Looking for more ways to increase distance and reduce slicing? It could be your shaft flex. Check out our guide on Stiff vs. Regular Flex to find the golf shaft that is right for you.
5 Best Low Spin Golf Balls to Improve Your Game
Sorted from least expensive to most expensive, here are five of the best low spin golf balls for a variety of skill levels. Remember, every player is different. You might slice every shot with the so-called “best golf ball” out there. It’s all about what works for you and helps you play better.
1. Stix + Vice Drive Golf Balls
Our Stix + Vice collaboration offers the best value for a low spin ball in this list. The Stix + Vice Drive Golf Balls are extremely durable and play great for golfers with low to medium clubhead speeds. This ball is perfect for the beginner or weekend golfer. In true Stix fashion, we’ve aimed to bring you the best golf gear at an affordable price. For $20 per dozen, you don’t have to be too sad if you lose a few per round.
2. Srixon Q-Star Tour
Srixon offers a cheaper low spin ball than the previous examples listed at $34.99 per dozen. If you’ve got a moderately fast swing speed, the Q-Star Tour golf ball can give you the distance you’ve been looking for. They’re a bit softer than the others but still offer a good low spin feel. If you’re working to break into the 80s on a full course, a Srixon golf ball might work for you.

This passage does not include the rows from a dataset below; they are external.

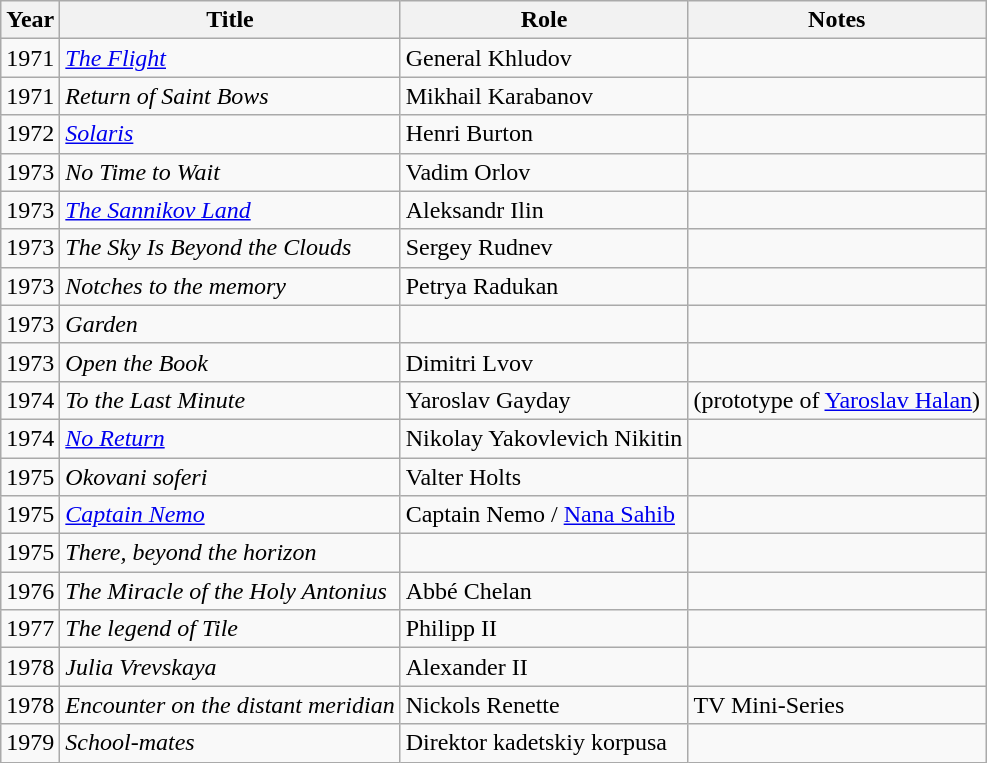
1977 (30, 629)
Petrya Radukan (544, 286)
General Khludov (544, 58)
Philipp II (544, 629)
To the Last Minute (230, 400)
No Return (230, 438)
The Sky Is Beyond the Clouds (230, 248)
Okovani soferi (230, 477)
The legend of Tile (230, 629)
Notches to the memory (230, 286)
Nikolay Yakovlevich Nikitin (544, 438)
The Miracle of the Holy Antonius (230, 591)
Open the Book (230, 362)
Encounter on the distant meridian (230, 705)
Return of Saint Bows (230, 96)
Valter Holts (544, 477)
Julia Vrevskaya (230, 667)
The Sannikov Land (230, 210)
Dimitri Lvov (544, 362)
Solaris (230, 134)
Yaroslav Gayday (544, 400)
1979 (30, 743)
(prototype of Yaroslav Halan) (837, 400)
There, beyond the horizon (230, 553)
TV Mini-Series (837, 705)
Mikhail Karabanov (544, 96)
School-mates (230, 743)
The Flight (230, 58)
Captain Nemo (230, 515)
Henri Burton (544, 134)
Garden (230, 324)
1976 (30, 591)
Role (544, 20)
Notes (837, 20)
No Time to Wait (230, 172)
Captain Nemo / Nana Sahib (544, 515)
Nickols Renette (544, 705)
1972 (30, 134)
Aleksandr Ilin (544, 210)
Year (30, 20)
Vadim Orlov (544, 172)
Title (230, 20)
Direktor kadetskiy korpusa (544, 743)
Abbé Chelan (544, 591)
Alexander II (544, 667)
Sergey Rudnev (544, 248)
Scan for the cell matching the given text and deliver its [X, Y] coordinate at center. 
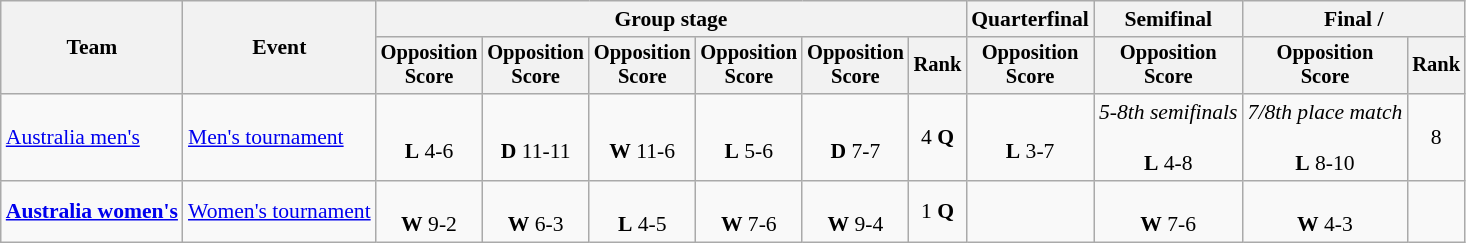
Semifinal [1168, 19]
Final / [1354, 19]
4 Q [938, 138]
Group stage [672, 19]
Australia women's [92, 212]
5-8th semifinalsL 4-8 [1168, 138]
Women's tournament [280, 212]
W 9-2 [430, 212]
Event [280, 48]
L 4-6 [430, 138]
Team [92, 48]
Quarterfinal [1030, 19]
Australia men's [92, 138]
W 11-6 [642, 138]
L 3-7 [1030, 138]
Men's tournament [280, 138]
8 [1436, 138]
W 6-3 [536, 212]
L 4-5 [642, 212]
D 11-11 [536, 138]
L 5-6 [748, 138]
7/8th place matchL 8-10 [1326, 138]
D 7-7 [856, 138]
W 4-3 [1326, 212]
1 Q [938, 212]
W 9-4 [856, 212]
Provide the (x, y) coordinate of the cell's center where the given text is located.  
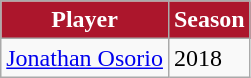
Jonathan Osorio (85, 58)
Season (209, 20)
Player (85, 20)
2018 (209, 58)
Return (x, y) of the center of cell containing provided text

3. Callaway Chrome Soft X LS
Callaway touts their Chrome Soft X LS golf balls as perfect for players of any skill level, from beginner to professional. The Chrome Soft X LS is incredibly fast off the tee and controlled on pitch and short game shots. Many players enjoy these golf balls because it’s on the firmer side. For $49.99 per dozen, they could be worth a try.
4. TaylorMade TP5/TP5x
If you’re starting to creep towards a sub-80 game, the TaylorMade TP5 or TaylorMade TP5x could be the low spin golf balls you’ve been looking for. These golf balls provide some of the best short game spin out there, so check these out if you want to start sinking those putts. For $49.99 per dozen, they could be a worthwhile investment to take your golf game to the next level.
5. Titleist AVX
Coming in at $50 per dozen, the Titleist AVX balls are definitely the most expensive on our list. But Titleist is widely known for their quality golf balls, so you’ll definitely get what you pay for with this one. As a low spin golf ball that still has decent short game spin, it’s well worth it. This golf ball is great for mid-handicappers that want to dial in their game even more.
Playing your best game of golf often comes down to having the right gear, and a low spin golf ball might be the missing piece you’ve been looking for. Whether you’re a casual player or getting more serious about the game, it always feels good to see your game improve. At Stix, we’re here to help outfit you with whatever you need to make that happen, from golf balls to modern, high-quality clubs.